■ WHAT YOU HAVE TO DO
Quote these lines exactly: the one that holds "Task: Click the blue" and every line after it to the end of the material below. Skip pictures.

■ INPUT
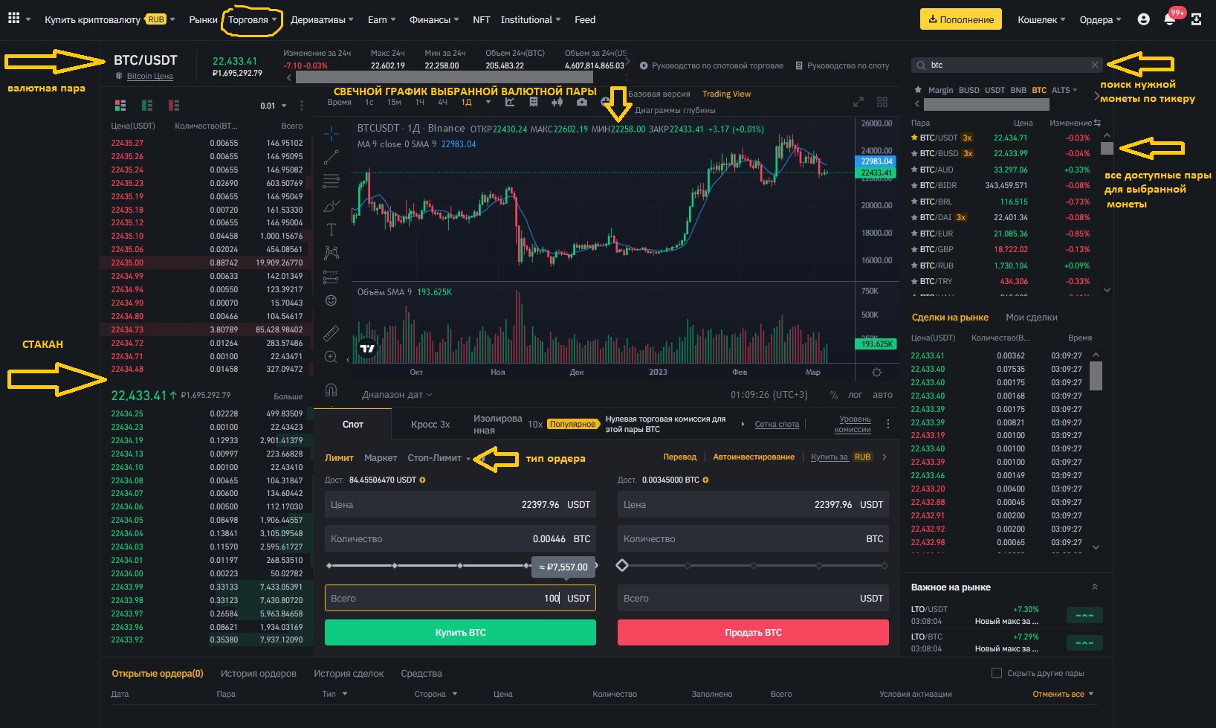The image size is (1216, 728).
Task: Select the text annotation tool on chart
Action: [332, 229]
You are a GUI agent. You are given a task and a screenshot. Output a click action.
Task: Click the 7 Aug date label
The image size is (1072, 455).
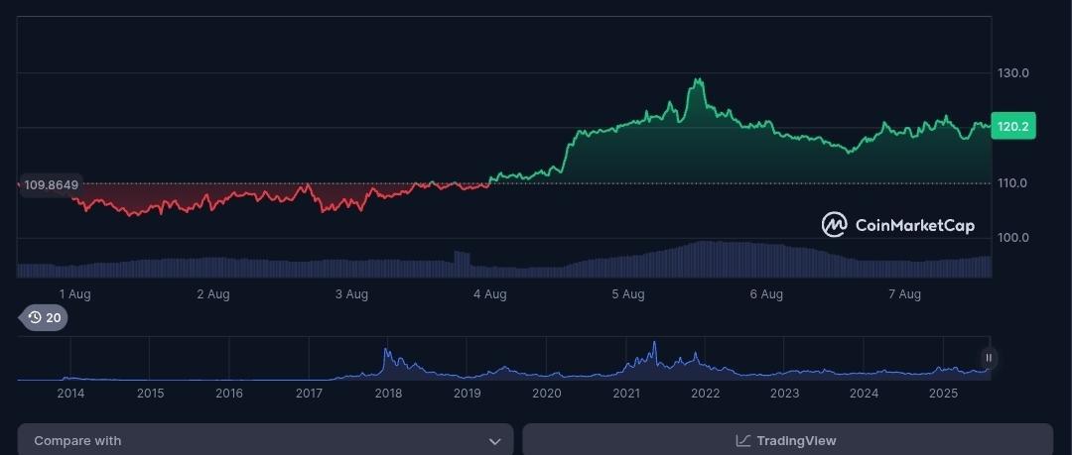click(904, 294)
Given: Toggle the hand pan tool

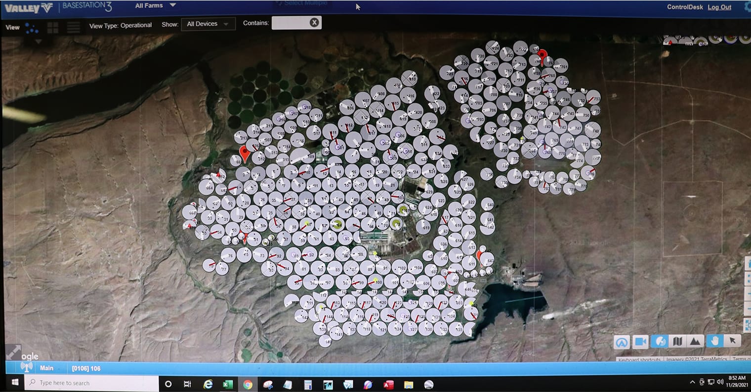Looking at the screenshot, I should (714, 341).
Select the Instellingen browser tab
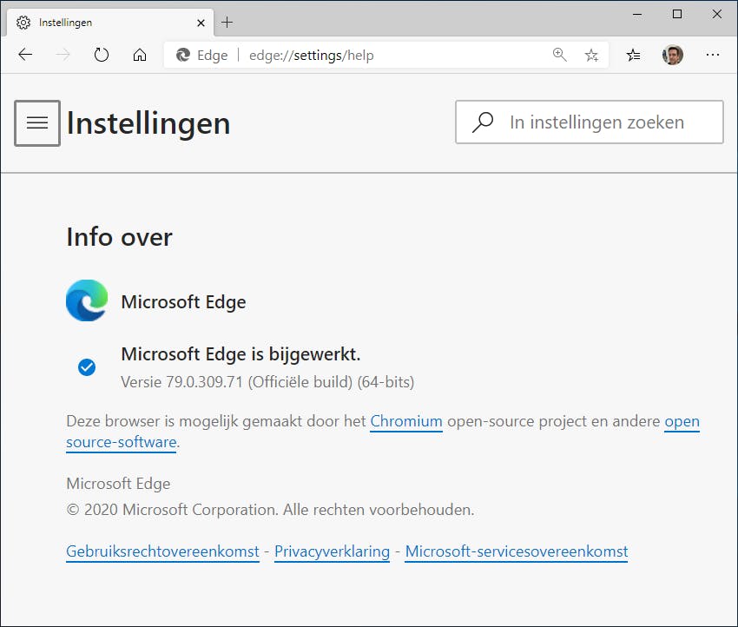 pos(104,22)
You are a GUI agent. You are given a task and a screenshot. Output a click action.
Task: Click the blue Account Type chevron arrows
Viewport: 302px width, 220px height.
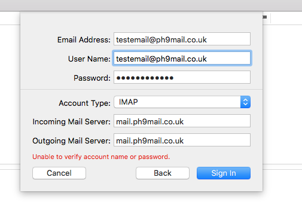pyautogui.click(x=245, y=102)
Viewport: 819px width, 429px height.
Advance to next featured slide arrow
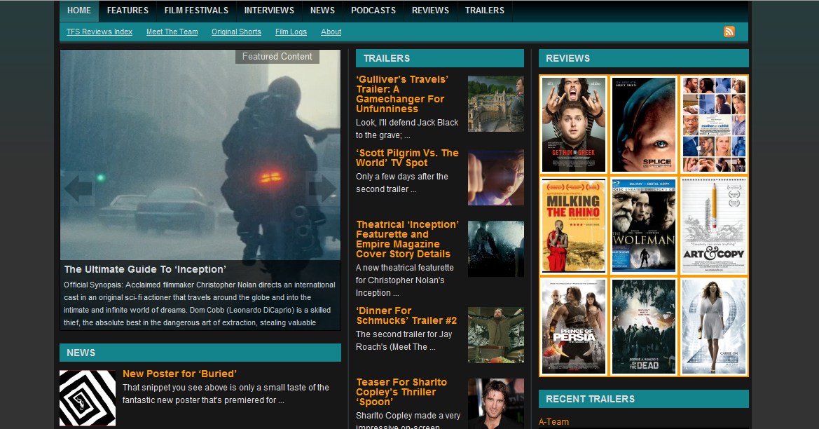(322, 188)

■ EXERCISE ANSWER
Task: Click the blue Account Type chevron arrows
Viewport: 302px width, 220px height.
pyautogui.click(x=245, y=102)
Viewport: 819px width, 429px height.
Advance to next featured slide arrow
(322, 188)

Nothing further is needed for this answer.